* **Record set**

_ _ _ _ _ _ _

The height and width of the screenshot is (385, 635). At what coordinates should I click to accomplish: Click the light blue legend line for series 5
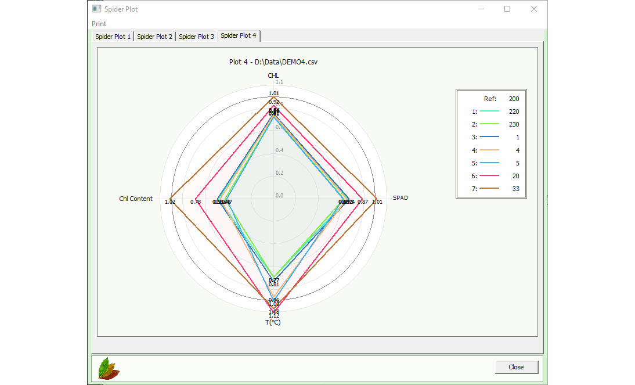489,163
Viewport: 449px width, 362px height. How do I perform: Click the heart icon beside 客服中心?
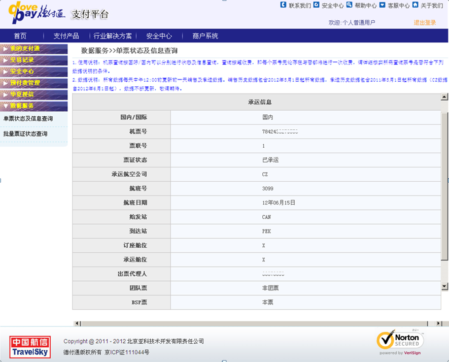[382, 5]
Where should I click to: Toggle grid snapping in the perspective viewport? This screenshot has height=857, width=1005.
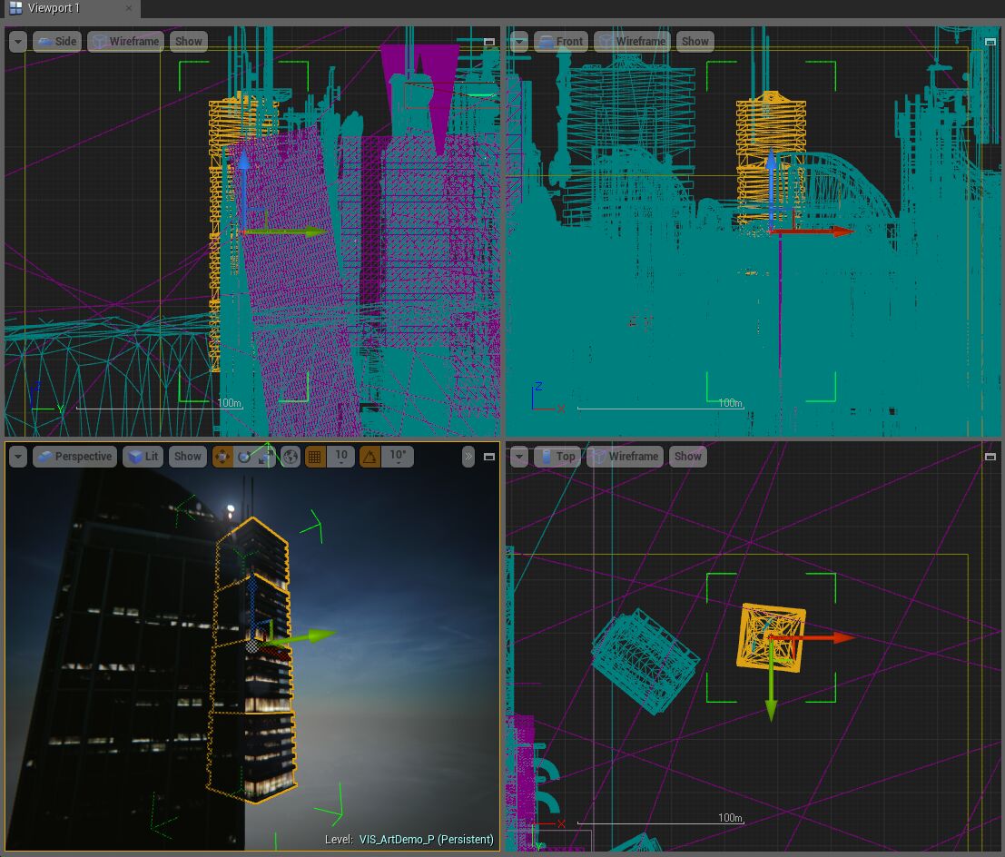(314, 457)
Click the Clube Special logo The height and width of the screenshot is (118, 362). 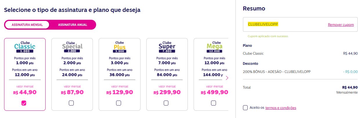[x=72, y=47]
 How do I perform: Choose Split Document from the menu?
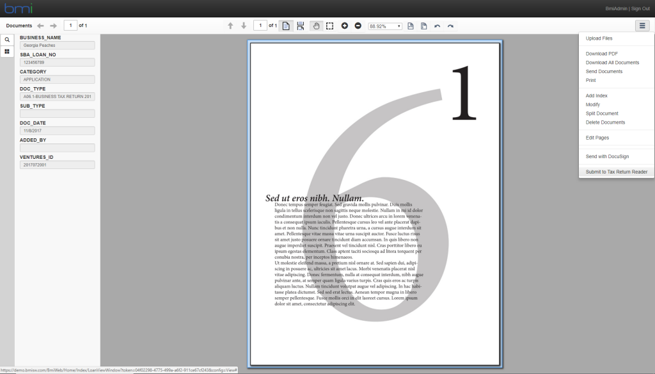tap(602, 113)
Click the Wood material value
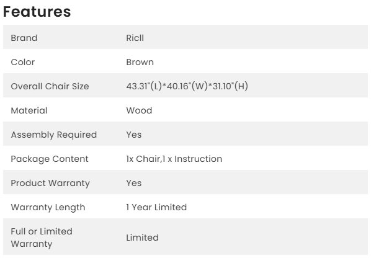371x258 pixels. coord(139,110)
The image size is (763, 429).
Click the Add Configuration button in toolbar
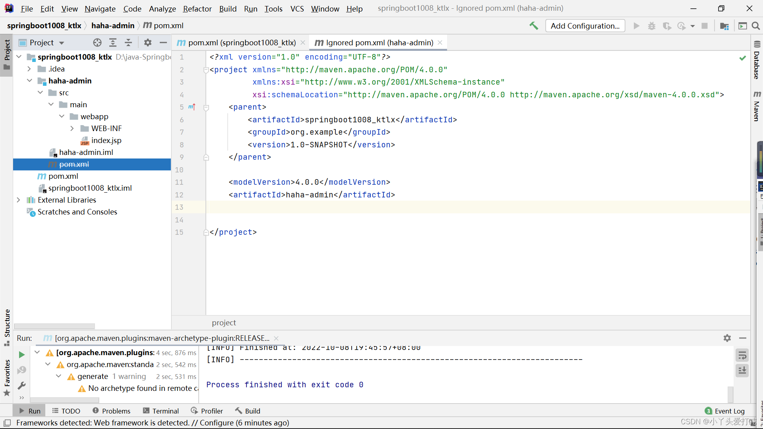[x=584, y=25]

_ _ _ _ _ _ _

* **Problem to solve**
In the data above, find the line with "How do I perform: Choose" and repeat it and every line after it through the end, exactly; leave the pictures out.

* **Exercise result**
 How do I perform: Choose Split Document from the menu?
tap(602, 113)
Click the Wood material value
371x258 pixels. coord(139,110)
The image size is (763, 429).
Click the Add Configuration button in toolbar
[x=584, y=25]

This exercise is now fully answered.